*Задания*
A. Как, согласно интервью о романе «Герои умирают», зовут актера, чьим персонажем является Кейн?
B. Воспроизведите дословно фрагмент интервью о романе «Герои умирают», который открывается словами «И. Как бы ты» и завершается словами «гарантирующими стопроцентный стояк!».
C. Продолжите интервью о романе «Герои умирают», начав сразу после его последней фразы.

*Исходный текст*
И. Как бы ты сам описал роман «Герои умирают»?
А. Это агрессивное развлечение в форме размышления об агрессивном развлечении как концепции и одержимости современной культурой. Это история о любви: романтической, отцовской; история о подавленном гомоэротическом влечении, любви к деньгам, к власти, к стране, о любви преданной и любви в роли кнута и пряника одновременно. Это роман о разных героях и разных способах умереть. Короче, это крутая вещь, первоклассное попсовое чтиво с порнообертонами, гарантирующими стопроцентный стояк!
И. Йех-ху! Даже захотелось перечитать! А скажи, много ли своего актерского, драматургического опыта и опыта мастера боевых искусств ты вложил в события и характеры «Героев»?
А. В этом романе я касаюсь темы творческого напряжения, которое существует между актером Хари Майклсоном и Кейном, его персонажем. Я сам был когда-то актером; я знаю, что, когда вечер за вечером ты играешь одного и того же персонажа на сцене, его личность заражает твою личность вне сцены. Причем не так прямолинейно, как об этом обычно говорят: «актер заблудился в своей роли», нет, все куда тоньше. Просто в один прекрасный день ты ловишь себя на том, что ты стоишь, как твой персонаж, жестикулируешь, как он, даже говоришь иногда его голосом, причем совершенно непроизвольно. А когда твой герой еще и совпадает до какой-то степени с тобой настоящим, вот тогда ты обнаруживаешь, что поступаешь так, как поступил бы в данной ситуации он, думаешь, как он. Так происходит и с Хари; часть романного конфликта состоит в поиске героем способа освободиться от саморазрушительной манеры поведения Кейна, сохранив при этом связь с положительными чертами его личности. Один из уроков, который накрепко усваивают все актеры, состоит в том, что выдуманное бывает более реальным, чем настоящее. В этом, собственно, и состоит актерство. Ну а для драматурга нет ничего хуже, чем, сидя в театре на показе собственной пьесы, обнаружить, что ты «потерял» зрителя. Это всегда слышно: когда публике перестает быть интересно, театр вдруг наполняется шорохами, скрипами, шелестом – люди начинают ерзать, кто-то кашляет, кто-то сморкается, кто-то открывает пакетик с мятными леденцами… Вот почему моя книга выстроена как приключенческий роман. В прессе «Герои умирают» называли энергичным, бодрым повествованием и даже яростной, кровавой мясорубкой. А как иначе? Хочешь, чтобы зритель смотрел тебя, не отрывая пятой точки от кресла, будь добр, обеспечь драйв.

*Данные для анализа*

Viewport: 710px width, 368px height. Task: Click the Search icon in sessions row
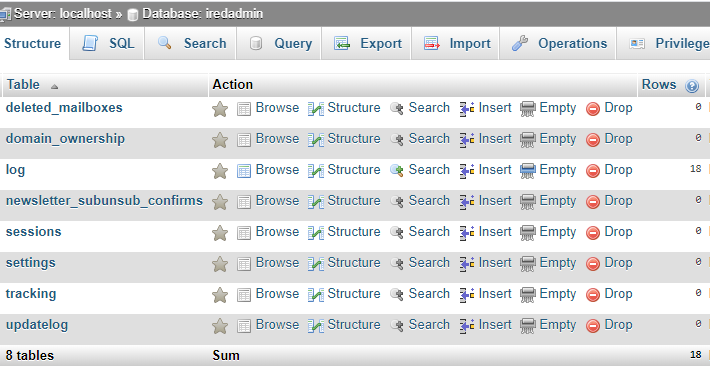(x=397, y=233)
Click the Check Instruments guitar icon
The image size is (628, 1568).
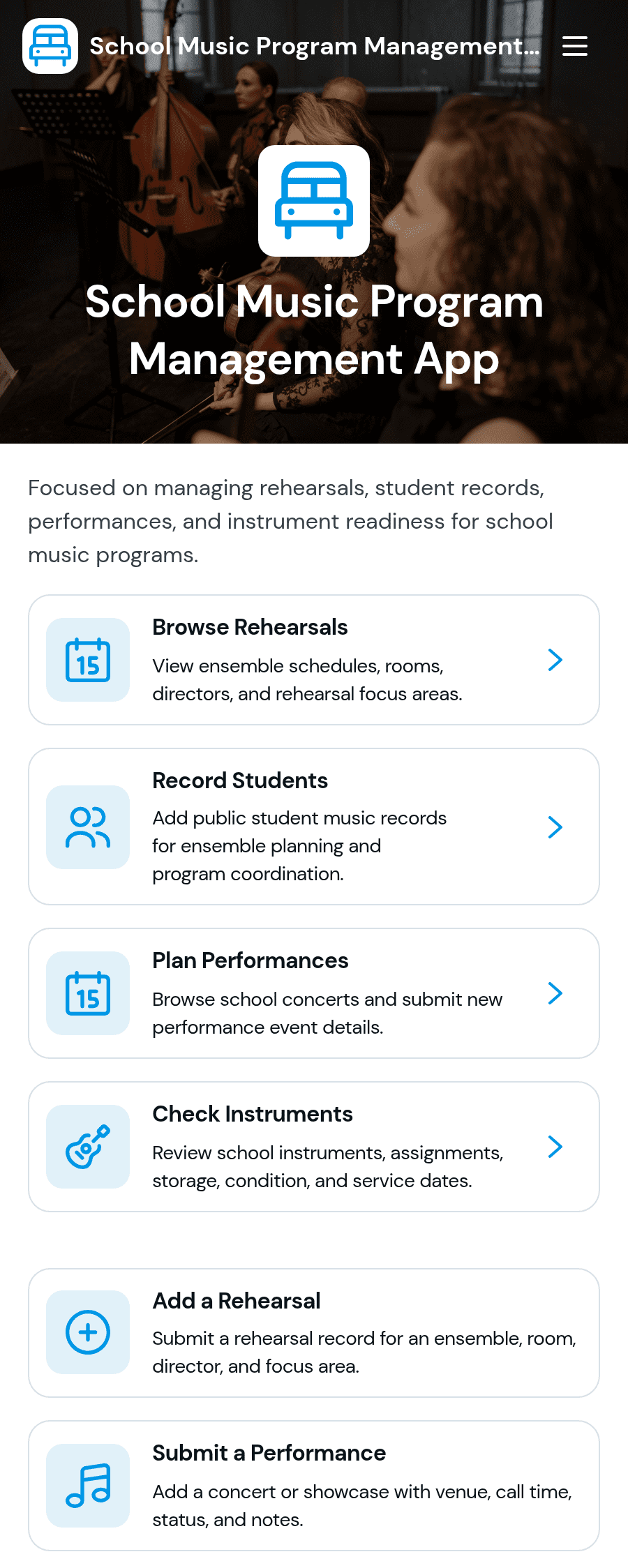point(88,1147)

---

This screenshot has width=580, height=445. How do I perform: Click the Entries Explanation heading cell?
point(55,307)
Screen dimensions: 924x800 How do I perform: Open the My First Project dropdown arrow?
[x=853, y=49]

*Ответы*
A. Хари Майклсон.

B.
И. Как бы ты сам описал роман «Герои умирают»?
А. Это агрессивное развлечение в форме размышления об агрессивном развлечении как концепции и одержимости современной культурой. Это история о любви: романтической, отцовской; история о подавленном гомоэротическом влечении, любви к деньгам, к власти, к стране, о любви преданной и любви в роли кнута и пряника одновременно. Это роман о разных героях и разных способах умереть. Короче, это крутая вещь, первоклассное попсовое чтиво с порнообертонами, гарантирующими стопроцентный стояк!

C.
Что до боевых искусств, то ими я занимаюсь последние двадцать лет, то одним, то другим. Перепробовал около дюжины разных стилей, но профессионалом не стал ни в одном. Зато накопил огромный багаж теоретических знаний об искусстве рукопашного боя – и да, самому мне тоже приходилось драться, на ринге и вне его. Мне не понаслышке знакомы ощущения человека, которому крепко напинали; знакомо мне и то, что испытывает боец, вступая в единоборство с заведомо сильнейшим соперником и все-таки побеждая. Именно эти ощущения хотелось передать читателю через Кейна; Кейн, разумеется, не Брюс Ли, не Ремо Уильямс и, уж конечно, не сэр Ланселот. Он не мифический непобедимый воин. Все, что Кейн делает на страницах моего романа, – это вполне обычная драка, приемы которой может воспроизвести любой мало-мальски подготовленный человек. Кейн – не чемпион, среди героев моего романа найдутся бойцы и получше. Но в настоящей драке мастерство зачастую оказывается не главным.
И. Актер Хари Майклсон живет в капиталистическом обществе, подчиненном жестким кастовым законам. Как ты думаешь, у нас возможно такое?